In short, nice knives, but if you have another choice with a more conventional lock, I'd take that.

I purchased one with Ivory Micarta scales a while back. I personally thought the knife was over priced ( $145 at the time ). Certainly the fit and finish was not in the same league as my AlMar folders-and they cost less.
I can definately recommend the Moki own brand knives which are very well made and priced cheaper. They are also attractive to look at and should not cause alarm to onlookers

I have both the small version of the original One Hand and the Featherlight which uses the same locking mechanism. I have enjoyed both knives and never had a problem with the locking mechanism.


I have found the best way to close these knives with one hand to be gripping the lock between the thumb and middle or ring finger while pushing the blade closed with the forefinger. This reduces the stress on the lock and keeps all of the fingers out of the blade path.
Yes, that's the method I eventually came to. I still found it awkward and worried about dropping the knife, though. I'm not saying it's impossible, just that it's far from being a "better mousetrap" compared to more conventional locks.

I love the design. I had one with Micarta handle scales. I grew to have some contempt for the steel (AUS-8 on mine), and the lock would give with a light bump.

The Russel/Horn folder is a great little pocket knife.

David Boye's lightweight lockbacks make great gifts.

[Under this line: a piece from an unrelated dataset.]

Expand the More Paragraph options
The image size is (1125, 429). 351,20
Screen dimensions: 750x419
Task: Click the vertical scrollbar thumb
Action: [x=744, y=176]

Great steel, light, good locks.

Tahnks for the input...now I have to just decide on what to get....The Boye knives are looking good. 1. I personally don't care for liner (Walker) locks; 2. There are some choices in blade art so that helps in the "personalization" as a gift; 3. I've heard nothing but good things about the steel.

Thanks Again :)
I've had one since they first came out and really like the AGRussell "general purpose" blade shape.It's flat and carries well in the rear pants pocket in a wallet or behind it.
Since joining the forum I've learned much about knife and lock strength that I never knew such as the spine whack test.This has made me question many of the knives I've had around for years.So I can't comment on this aspect of the knife.